Yes, but they may elect to sell them at a sale rather than house them. If you want them added to the collection you’ll need to specify, and then it will depend on several factors whether they will.
[QUOTE=Captain Midnight]
I read once that the Library of Congress has a porn collection. Is this true? I have heard that the Library of Congress has a copy of every book with a copyright, at least from the United States. True?
[/QUOTE]
That’s an interesting story.
There was a LoC librarian/cataloger named Ralph Whittington who had a HUGE collection of vintage pornography- hundreds of films and many of them one of a kind and including some of the world’s oldest surviving reels of hardcore pornography that he’d picked up at auction or through other methods perhaps best not to guess at. He had “stag films” (I’m not sure how explicit) from the silent era and the “Full Contact Porn” by anybody’s definition from later on through the 1950s-1960s etc., all of which he had cataloged.

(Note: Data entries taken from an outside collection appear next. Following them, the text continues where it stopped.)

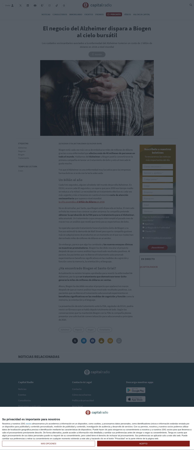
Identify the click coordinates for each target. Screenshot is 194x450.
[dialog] (97, 428)
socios (29, 424)
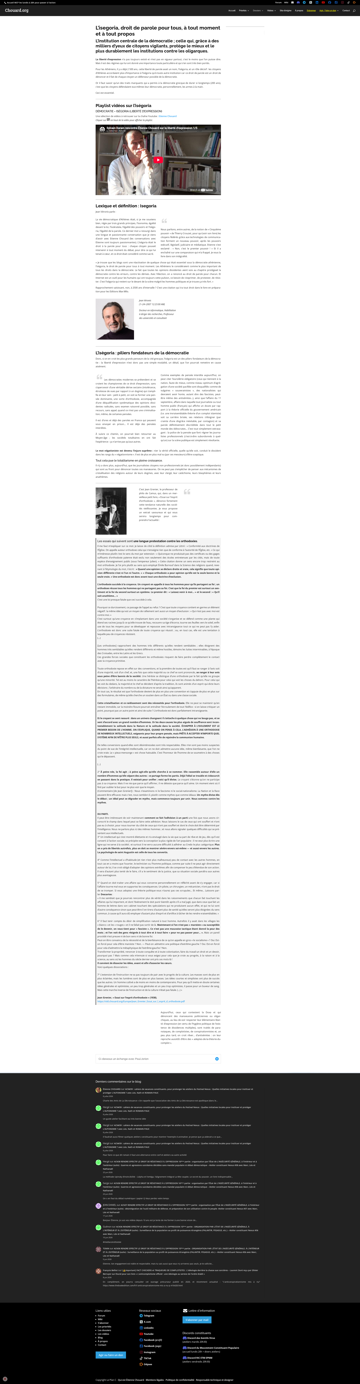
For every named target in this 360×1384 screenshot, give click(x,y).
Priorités (243, 11)
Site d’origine (285, 11)
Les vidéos (103, 1333)
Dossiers (257, 11)
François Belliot (110, 1270)
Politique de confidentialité (180, 1379)
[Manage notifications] (5, 1379)
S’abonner (103, 1322)
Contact (346, 11)
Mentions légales (155, 1379)
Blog (100, 1337)
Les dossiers (104, 1330)
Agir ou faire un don (111, 1355)
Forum (278, 3)
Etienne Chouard (168, 116)
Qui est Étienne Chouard (131, 1379)
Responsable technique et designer (214, 1379)
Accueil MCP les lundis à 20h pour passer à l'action (31, 2)
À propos (299, 11)
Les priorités (104, 1326)
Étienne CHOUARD (112, 1089)
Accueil (232, 11)
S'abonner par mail (197, 1320)
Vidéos (270, 11)
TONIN (106, 1248)
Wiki (286, 3)
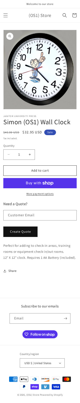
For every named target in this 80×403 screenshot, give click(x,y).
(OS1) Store (32, 394)
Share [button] (12, 271)
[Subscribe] (65, 318)
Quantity (8, 146)
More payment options (40, 193)
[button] (5, 15)
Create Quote (20, 231)
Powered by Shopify (51, 394)
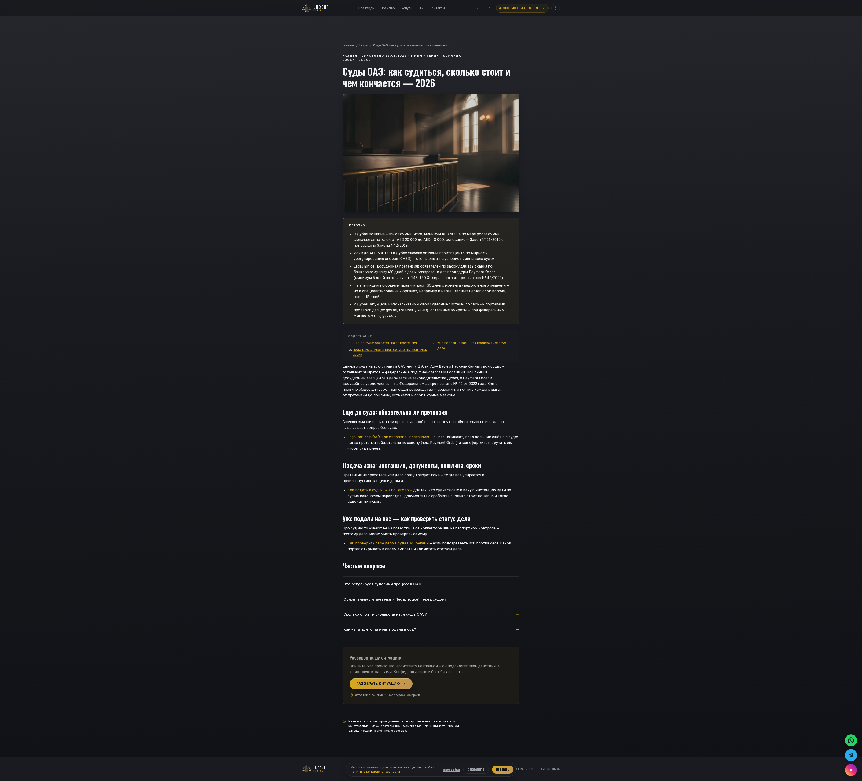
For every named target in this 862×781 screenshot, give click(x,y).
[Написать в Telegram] (851, 755)
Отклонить (476, 769)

For those not familiar with cataloging, a DVD of AVATAR isn’t that big a deal to catalog- takes a few minutes to copy catalog it from OCLC- but when you’re dealing with a one-of-a-kind privately produced film, whether it’s a home movie or a 1930s B movie it can take days or even weeks to get all of the cataloging done, and this guy had taken the time to do independent cataloging for porn reels that didn’t even have titles or known producers/performers- we’re talking a herculean effort, basically the donation of months and months of labor- to catalog it.

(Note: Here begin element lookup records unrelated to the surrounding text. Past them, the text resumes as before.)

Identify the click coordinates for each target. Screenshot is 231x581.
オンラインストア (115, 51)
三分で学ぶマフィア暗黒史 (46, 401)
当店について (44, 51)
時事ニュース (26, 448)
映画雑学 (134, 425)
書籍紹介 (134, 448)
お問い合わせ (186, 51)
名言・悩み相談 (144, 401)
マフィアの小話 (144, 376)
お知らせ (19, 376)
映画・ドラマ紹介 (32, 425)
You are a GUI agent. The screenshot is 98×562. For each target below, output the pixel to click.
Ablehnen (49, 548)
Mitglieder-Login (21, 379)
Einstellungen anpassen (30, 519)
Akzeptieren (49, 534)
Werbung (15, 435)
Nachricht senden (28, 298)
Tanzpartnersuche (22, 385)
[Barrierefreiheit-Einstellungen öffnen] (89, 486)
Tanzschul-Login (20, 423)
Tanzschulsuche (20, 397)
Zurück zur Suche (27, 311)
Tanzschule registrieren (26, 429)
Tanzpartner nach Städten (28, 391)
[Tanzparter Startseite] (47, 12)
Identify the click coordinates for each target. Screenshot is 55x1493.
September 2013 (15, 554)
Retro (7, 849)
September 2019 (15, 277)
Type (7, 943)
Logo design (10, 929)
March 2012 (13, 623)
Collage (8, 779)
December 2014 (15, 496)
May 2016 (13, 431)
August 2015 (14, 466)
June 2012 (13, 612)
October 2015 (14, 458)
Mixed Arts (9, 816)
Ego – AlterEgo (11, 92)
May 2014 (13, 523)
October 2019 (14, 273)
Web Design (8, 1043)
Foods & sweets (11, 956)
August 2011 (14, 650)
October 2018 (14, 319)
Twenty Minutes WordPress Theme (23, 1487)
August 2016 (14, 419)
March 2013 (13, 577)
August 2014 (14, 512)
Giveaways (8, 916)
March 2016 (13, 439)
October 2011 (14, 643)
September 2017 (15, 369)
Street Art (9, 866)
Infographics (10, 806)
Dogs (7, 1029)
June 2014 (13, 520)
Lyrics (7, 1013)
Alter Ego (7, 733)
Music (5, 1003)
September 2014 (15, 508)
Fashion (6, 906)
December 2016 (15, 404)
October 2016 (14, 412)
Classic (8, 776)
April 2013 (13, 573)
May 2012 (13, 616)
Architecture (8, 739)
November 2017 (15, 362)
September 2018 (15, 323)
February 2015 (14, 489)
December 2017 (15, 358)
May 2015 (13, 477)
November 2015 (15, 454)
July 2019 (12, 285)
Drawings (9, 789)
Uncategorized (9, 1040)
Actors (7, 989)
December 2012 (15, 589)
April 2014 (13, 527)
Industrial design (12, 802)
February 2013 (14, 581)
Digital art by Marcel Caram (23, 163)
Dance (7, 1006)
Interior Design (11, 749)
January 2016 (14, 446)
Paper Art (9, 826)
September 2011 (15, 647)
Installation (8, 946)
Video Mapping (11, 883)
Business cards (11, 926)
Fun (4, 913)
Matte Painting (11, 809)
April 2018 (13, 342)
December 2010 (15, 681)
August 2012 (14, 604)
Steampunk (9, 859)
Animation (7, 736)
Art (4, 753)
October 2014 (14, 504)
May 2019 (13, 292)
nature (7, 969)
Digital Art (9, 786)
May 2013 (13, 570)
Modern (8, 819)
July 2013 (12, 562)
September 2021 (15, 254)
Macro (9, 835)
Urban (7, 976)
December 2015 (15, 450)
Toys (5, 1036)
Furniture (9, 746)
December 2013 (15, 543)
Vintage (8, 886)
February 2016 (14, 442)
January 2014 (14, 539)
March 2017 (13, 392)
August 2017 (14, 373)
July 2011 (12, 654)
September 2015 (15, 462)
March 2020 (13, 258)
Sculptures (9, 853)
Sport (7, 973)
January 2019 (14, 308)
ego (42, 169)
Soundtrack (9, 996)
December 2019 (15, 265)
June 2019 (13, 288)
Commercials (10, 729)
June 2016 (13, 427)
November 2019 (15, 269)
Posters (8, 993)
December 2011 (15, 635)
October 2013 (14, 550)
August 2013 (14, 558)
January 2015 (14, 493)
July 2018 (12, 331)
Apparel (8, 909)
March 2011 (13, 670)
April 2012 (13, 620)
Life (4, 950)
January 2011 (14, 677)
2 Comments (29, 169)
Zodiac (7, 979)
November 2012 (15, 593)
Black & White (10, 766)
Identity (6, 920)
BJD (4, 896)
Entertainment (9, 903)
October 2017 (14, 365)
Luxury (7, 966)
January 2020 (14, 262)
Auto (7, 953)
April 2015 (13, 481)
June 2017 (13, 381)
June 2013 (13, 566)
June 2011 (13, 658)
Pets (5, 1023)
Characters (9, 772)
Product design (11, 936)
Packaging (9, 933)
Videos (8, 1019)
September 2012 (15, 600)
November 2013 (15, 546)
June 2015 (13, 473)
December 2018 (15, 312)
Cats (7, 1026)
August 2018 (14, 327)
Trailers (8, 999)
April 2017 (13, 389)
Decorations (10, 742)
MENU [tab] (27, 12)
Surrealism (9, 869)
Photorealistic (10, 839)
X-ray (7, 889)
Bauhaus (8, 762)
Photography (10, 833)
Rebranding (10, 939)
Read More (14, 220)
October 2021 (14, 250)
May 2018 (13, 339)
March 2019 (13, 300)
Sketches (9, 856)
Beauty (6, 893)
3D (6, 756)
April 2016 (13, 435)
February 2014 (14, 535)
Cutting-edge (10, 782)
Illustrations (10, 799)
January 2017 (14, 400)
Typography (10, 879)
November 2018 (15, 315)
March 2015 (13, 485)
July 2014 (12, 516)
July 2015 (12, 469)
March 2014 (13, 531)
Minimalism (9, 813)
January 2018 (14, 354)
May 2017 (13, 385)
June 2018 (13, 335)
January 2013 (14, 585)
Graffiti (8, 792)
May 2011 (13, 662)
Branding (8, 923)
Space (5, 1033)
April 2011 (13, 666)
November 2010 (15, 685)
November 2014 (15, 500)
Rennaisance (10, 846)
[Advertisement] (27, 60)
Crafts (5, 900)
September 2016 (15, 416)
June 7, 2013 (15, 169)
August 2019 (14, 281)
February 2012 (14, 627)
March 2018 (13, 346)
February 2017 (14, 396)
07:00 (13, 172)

He wanted to donate it to the Library of Congress because, to quote Thomas Jefferson, “there is in fact no subject to which a member of Congress may not have occasion to refer” and because it’s the world’s largest library- where better to house his baby? This bequest, which was almost impossible to put a value on (he could easily have sold it for six figures if not more and much of it was irreplaceable if lost) caused a miniature firestorm: on the one hand here’s this undeniably valuable and unique collection plus the massive cataloging effort that’s gone into it and on the other it’s hard core porn, it’s not like Senator Byrd was ever going to walk in and ask “I’m in a nostalgic mood…whatcha got on 8 mm of a woman looks like Myrna Loy banging some sailors circa 1936?” nor is it likely that anybody conducting research onto pornography for Congress will really need to watch a 1970 Ed Wood sex-in-a-coffin flick for their research. Ultimately they turned it down.
The collection did find a home though: the Museum of Sex (that link is to a homepage that should be safe for work) in NYC was absolutely ass-tickled with a feather duster to get it.
Time article that mentions Whittington and the museum.
1999 Daily Show segment
I think Ralph Whittington’s story (did I mention he lived in his mother’s basement?) would be a great indie movie starring Stephen Root as Ralph (or the character based on him) and perhaps Cloris Leachman as his mother. True, Whittington looks nothing like Root, but I love Stephen Root.